Sin embargo, para Ford la aventura de Jaguar no fue tan agradable. Bajo su propiedad, Jaguar amplió su gama, pero jamás registró beneficios. Una situación que llevó a su venta en 2008, en plena crisis de la automoción americana que acabaría con el rescate de General Motors. Jaguar no fue la única: Ford también se desprendió de Aston Martin, Volvo o Land Rover. Desde entonces, Jaguar, al igual que la propia Land Rover, otrora referentes de la automoción británica, rinden cuentas a la india Tata. Una propiedad que puede no parecer tan glamurosa, pero que ha traído a Jaguar progresivos aumentos de ventas. Hoy, la berlina XF y el superdeportivo F-Type son sus referentes, conservando sus principios: diseño atractivo (a mayor precio, eso sí) y un rugido inconfundible.

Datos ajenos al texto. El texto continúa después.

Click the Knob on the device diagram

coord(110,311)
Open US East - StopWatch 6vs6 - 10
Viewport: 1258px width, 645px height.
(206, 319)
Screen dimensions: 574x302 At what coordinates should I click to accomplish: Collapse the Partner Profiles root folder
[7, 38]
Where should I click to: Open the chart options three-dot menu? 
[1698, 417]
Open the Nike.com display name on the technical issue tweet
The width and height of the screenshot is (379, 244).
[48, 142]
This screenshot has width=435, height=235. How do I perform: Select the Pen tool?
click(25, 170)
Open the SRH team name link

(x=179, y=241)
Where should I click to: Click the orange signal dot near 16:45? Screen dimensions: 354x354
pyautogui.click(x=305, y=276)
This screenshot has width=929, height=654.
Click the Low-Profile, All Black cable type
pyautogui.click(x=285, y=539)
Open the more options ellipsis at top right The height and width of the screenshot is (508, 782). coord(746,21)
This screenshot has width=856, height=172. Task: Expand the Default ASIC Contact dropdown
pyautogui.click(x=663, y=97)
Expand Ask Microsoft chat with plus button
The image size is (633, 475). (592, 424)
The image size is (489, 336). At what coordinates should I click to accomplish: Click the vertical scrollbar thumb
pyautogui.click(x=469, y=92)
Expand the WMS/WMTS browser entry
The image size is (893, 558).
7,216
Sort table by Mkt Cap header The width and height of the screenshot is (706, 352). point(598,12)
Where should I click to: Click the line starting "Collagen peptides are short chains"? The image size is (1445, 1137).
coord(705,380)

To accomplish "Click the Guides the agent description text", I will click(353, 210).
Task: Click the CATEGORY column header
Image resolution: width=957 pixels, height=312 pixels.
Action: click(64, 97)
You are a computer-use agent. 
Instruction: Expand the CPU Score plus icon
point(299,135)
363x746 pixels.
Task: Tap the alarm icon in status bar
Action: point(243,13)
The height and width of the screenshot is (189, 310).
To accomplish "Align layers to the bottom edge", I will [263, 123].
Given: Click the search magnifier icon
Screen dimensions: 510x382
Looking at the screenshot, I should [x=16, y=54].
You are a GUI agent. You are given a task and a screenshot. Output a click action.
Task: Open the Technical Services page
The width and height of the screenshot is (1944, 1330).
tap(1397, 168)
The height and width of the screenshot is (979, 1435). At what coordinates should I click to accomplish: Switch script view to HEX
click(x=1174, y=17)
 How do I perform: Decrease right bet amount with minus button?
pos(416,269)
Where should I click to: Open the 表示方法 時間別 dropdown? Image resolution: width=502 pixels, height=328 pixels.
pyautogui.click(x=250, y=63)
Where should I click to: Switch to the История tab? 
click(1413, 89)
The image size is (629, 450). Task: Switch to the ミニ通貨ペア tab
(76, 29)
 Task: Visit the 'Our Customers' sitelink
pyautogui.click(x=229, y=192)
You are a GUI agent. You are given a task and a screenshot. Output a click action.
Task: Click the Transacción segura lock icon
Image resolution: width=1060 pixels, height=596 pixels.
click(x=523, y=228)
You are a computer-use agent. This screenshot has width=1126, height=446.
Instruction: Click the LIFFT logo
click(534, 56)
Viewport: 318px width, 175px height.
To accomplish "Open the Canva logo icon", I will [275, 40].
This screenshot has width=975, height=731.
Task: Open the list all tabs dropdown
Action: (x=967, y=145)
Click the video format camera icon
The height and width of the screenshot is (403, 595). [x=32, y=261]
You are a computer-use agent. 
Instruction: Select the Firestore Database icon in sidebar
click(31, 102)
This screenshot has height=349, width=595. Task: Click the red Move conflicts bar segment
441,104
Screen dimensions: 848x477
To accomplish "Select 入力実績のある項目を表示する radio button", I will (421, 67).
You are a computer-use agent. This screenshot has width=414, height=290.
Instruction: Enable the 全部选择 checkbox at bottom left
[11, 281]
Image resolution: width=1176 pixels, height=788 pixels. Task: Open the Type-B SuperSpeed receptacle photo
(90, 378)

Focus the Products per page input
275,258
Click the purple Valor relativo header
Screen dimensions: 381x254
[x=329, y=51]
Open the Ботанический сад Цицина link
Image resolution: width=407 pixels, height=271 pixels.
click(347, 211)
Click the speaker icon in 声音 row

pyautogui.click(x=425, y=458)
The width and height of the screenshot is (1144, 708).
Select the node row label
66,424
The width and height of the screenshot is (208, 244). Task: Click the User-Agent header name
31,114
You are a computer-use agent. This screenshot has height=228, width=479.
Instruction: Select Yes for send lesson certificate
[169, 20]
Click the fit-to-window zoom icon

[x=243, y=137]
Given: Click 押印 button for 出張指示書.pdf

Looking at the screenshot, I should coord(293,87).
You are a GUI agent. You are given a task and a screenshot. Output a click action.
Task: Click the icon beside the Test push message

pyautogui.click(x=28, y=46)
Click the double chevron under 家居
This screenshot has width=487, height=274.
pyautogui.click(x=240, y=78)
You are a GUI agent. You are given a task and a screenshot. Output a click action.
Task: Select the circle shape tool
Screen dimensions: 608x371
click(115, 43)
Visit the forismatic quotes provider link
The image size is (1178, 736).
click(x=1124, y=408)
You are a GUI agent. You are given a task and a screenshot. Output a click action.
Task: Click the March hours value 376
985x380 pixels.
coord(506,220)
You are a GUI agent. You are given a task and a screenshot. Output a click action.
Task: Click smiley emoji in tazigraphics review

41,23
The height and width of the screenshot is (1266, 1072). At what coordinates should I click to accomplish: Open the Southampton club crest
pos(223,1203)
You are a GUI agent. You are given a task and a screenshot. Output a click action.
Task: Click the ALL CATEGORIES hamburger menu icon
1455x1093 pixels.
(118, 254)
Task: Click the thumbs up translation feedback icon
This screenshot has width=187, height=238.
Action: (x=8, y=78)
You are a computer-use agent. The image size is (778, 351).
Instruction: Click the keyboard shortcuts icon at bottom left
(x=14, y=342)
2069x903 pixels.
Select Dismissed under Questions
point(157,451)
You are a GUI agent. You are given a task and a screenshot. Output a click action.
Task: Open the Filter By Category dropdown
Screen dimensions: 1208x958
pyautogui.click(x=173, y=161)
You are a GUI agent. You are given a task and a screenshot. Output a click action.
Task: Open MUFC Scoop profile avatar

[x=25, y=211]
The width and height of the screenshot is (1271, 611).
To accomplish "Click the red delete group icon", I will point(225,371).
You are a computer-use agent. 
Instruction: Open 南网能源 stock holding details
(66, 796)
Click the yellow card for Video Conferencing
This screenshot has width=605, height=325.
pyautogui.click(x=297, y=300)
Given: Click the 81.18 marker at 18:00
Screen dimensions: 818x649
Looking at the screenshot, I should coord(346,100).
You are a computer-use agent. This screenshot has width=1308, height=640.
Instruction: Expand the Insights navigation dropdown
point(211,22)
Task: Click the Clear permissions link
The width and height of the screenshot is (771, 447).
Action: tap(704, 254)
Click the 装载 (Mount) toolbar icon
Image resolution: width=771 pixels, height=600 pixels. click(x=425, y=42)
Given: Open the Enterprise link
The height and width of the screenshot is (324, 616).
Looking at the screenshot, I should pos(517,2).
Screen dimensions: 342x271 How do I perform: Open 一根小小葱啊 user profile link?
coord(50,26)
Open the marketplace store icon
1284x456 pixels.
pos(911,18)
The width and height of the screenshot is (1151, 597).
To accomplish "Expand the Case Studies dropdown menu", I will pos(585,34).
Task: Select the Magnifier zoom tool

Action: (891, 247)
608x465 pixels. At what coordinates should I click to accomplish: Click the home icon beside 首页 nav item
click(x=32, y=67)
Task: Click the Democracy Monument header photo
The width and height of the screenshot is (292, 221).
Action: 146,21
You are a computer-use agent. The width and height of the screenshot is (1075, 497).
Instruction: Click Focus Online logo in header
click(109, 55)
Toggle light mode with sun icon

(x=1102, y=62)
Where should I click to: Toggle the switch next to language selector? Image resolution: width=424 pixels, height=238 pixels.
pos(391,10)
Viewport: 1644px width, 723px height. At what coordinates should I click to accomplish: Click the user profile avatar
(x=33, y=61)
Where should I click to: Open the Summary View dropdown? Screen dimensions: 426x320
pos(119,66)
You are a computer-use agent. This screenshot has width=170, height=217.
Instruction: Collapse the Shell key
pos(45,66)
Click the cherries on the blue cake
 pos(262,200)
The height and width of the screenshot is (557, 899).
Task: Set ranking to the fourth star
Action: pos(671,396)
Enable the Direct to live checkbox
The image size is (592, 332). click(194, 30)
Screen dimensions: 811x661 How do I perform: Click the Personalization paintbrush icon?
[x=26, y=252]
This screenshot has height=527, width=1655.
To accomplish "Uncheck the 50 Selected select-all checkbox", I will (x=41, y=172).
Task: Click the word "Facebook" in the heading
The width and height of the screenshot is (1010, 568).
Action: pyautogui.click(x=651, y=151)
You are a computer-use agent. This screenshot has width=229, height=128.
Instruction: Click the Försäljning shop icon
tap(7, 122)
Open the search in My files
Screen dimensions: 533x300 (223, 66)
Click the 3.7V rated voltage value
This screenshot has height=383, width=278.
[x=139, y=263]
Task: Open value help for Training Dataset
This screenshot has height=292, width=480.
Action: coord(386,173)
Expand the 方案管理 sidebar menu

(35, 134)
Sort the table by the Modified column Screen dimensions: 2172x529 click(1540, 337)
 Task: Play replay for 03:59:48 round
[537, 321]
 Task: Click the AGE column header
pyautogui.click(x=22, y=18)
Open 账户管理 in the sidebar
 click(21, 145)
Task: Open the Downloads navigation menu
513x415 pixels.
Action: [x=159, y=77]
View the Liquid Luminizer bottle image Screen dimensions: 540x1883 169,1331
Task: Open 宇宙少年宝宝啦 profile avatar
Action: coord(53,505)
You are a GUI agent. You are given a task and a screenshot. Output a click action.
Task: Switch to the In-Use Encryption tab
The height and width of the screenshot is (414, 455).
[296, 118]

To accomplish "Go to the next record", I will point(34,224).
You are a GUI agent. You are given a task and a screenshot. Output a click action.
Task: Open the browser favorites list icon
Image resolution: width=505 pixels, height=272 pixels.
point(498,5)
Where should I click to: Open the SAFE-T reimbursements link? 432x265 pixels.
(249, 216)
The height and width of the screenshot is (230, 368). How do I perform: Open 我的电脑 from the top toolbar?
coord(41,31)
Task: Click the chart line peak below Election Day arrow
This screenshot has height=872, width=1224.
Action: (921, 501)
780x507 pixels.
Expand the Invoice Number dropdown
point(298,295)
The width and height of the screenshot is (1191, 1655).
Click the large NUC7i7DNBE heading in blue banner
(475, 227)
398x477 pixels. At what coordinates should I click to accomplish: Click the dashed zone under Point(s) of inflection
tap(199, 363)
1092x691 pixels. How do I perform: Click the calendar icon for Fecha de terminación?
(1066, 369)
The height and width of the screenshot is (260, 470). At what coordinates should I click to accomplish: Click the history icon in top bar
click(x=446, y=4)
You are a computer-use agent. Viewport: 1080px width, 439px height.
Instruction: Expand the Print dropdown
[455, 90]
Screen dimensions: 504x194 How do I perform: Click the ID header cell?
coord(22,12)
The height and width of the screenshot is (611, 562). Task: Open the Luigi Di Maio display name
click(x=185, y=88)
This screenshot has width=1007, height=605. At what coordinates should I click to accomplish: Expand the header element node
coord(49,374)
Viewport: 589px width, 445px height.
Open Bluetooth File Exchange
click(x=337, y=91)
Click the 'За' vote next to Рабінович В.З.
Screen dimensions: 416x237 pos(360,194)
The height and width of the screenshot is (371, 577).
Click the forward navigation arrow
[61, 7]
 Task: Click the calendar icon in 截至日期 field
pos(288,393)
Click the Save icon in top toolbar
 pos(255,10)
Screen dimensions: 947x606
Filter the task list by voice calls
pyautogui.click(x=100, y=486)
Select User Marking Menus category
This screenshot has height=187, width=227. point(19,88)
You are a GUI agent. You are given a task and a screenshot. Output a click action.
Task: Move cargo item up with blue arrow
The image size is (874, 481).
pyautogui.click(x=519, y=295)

Propietario de la mayor colección privada de coches británicos

El rugido único de la historia del automóvil

Quizá con la idea de recuperar sus raíces británicas, Jaguar Land Rover, la empresa que engloba a ambas marcas y que es propiedad de la india Tata, ha adquirido la mayor colección privada de coches clásicos británicos: un total de 543 automóviles que incluyen algunos de los modelos históricos de Jaguar: el SS100, el XK10, los primeros E-Type en salir al mercado o un MK X que perteneció al fundador de la compañía, William Lyons. Lo vintage, como reconocen en Jaguar, vende:“El legado histórico es un factor distintivo cada vez más importante en términos de marketing para el cliente”.

Jaguar anunció recientemente que produciría, desde cero, seis réplicas exactas delE-Type Lightweight de 1963, del que solo se fabricaron 12 unidades que fueron concebidas para competición. Una joya para coleccionistas.